§ SUPPLIED MATERIAL:
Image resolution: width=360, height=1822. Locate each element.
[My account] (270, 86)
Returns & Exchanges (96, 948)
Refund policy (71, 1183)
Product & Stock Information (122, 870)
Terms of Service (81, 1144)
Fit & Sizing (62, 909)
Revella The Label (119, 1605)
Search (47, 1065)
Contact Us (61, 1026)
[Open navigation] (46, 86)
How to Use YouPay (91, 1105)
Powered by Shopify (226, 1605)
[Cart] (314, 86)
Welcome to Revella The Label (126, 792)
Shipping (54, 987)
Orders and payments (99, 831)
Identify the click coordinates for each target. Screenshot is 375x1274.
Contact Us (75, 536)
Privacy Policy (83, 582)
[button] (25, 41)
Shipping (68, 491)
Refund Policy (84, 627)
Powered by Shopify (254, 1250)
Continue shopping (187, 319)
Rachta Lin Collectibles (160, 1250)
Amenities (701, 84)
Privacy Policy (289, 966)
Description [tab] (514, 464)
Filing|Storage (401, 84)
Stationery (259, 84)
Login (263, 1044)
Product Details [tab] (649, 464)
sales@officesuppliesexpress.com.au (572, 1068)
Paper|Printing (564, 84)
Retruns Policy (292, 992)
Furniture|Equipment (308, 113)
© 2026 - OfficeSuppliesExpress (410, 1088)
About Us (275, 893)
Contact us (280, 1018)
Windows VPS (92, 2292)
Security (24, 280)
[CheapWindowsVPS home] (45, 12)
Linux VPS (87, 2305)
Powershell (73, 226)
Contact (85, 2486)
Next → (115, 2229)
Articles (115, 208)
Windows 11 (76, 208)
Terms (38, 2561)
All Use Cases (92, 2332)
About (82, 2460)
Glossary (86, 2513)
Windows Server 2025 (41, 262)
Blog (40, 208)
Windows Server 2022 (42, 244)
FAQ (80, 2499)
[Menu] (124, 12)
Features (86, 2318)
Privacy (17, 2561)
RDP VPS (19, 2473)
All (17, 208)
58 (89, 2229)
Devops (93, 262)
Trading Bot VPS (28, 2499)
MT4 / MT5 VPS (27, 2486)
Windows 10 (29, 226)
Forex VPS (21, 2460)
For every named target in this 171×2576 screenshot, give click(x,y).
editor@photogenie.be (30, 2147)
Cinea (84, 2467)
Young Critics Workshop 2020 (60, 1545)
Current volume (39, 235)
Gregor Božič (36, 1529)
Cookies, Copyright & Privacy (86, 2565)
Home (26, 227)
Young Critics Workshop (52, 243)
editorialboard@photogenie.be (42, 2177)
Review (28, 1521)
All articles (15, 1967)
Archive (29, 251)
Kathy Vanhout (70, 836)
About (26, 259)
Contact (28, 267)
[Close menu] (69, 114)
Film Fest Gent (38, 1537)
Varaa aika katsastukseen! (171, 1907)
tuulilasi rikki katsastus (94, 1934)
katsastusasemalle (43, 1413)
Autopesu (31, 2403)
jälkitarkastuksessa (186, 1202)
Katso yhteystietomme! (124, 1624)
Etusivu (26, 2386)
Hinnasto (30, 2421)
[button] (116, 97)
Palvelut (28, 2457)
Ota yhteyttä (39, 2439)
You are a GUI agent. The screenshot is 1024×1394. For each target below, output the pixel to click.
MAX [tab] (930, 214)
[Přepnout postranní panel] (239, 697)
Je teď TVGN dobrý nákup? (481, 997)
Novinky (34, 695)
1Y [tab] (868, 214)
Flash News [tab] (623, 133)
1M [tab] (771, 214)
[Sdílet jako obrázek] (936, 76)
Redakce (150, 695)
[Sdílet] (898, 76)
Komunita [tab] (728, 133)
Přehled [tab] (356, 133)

§ YOUR ASSIGNMENT: Go through the material above and output exactly the lines from the one containing "Contact Us (75, 536)" through the one containing "Ota yhteyttä (39, 2439)".

§ YOUR SOLUTION:
Contact Us (75, 536)
Privacy Policy (83, 582)
[button] (25, 41)
Shipping (68, 491)
Refund Policy (84, 627)
Powered by Shopify (254, 1250)
Continue shopping (187, 319)
Rachta Lin Collectibles (160, 1250)
Amenities (701, 84)
Privacy Policy (289, 966)
Description [tab] (514, 464)
Filing|Storage (401, 84)
Stationery (259, 84)
Login (263, 1044)
Product Details [tab] (649, 464)
sales@officesuppliesexpress.com.au (572, 1068)
Paper|Printing (564, 84)
Retruns Policy (292, 992)
Furniture|Equipment (308, 113)
© 2026 - OfficeSuppliesExpress (410, 1088)
About Us (275, 893)
Contact us (280, 1018)
Windows VPS (92, 2292)
Security (24, 280)
[CheapWindowsVPS home] (45, 12)
Linux VPS (87, 2305)
Powershell (73, 226)
Contact (85, 2486)
Next → (115, 2229)
Articles (115, 208)
Windows 11 (76, 208)
Terms (38, 2561)
All Use Cases (92, 2332)
About (82, 2460)
Glossary (86, 2513)
Windows Server 2025 (41, 262)
Blog (40, 208)
Windows Server 2022 (42, 244)
FAQ (80, 2499)
[Menu] (124, 12)
Features (86, 2318)
Privacy (17, 2561)
RDP VPS (19, 2473)
All (17, 208)
58 (89, 2229)
Devops (93, 262)
Trading Bot VPS (28, 2499)
MT4 / MT5 VPS (27, 2486)
Windows 10 (29, 226)
Forex VPS (21, 2460)
For every named target in this 171×2576 screenshot, give click(x,y).
editor@photogenie.be (30, 2147)
Cinea (84, 2467)
Young Critics Workshop 2020 (60, 1545)
Current volume (39, 235)
Gregor Božič (36, 1529)
Cookies, Copyright & Privacy (86, 2565)
Home (26, 227)
Young Critics Workshop (52, 243)
editorialboard@photogenie.be (42, 2177)
Review (28, 1521)
All articles (15, 1967)
Archive (29, 251)
Kathy Vanhout (70, 836)
About (26, 259)
Contact (28, 267)
[Close menu] (69, 114)
Film Fest Gent (38, 1537)
Varaa aika katsastukseen! (171, 1907)
tuulilasi rikki katsastus (94, 1934)
katsastusasemalle (43, 1413)
Autopesu (31, 2403)
jälkitarkastuksessa (186, 1202)
Katso yhteystietomme! (124, 1624)
Etusivu (26, 2386)
Hinnasto (30, 2421)
[button] (116, 97)
Palvelut (28, 2457)
Ota yhteyttä (39, 2439)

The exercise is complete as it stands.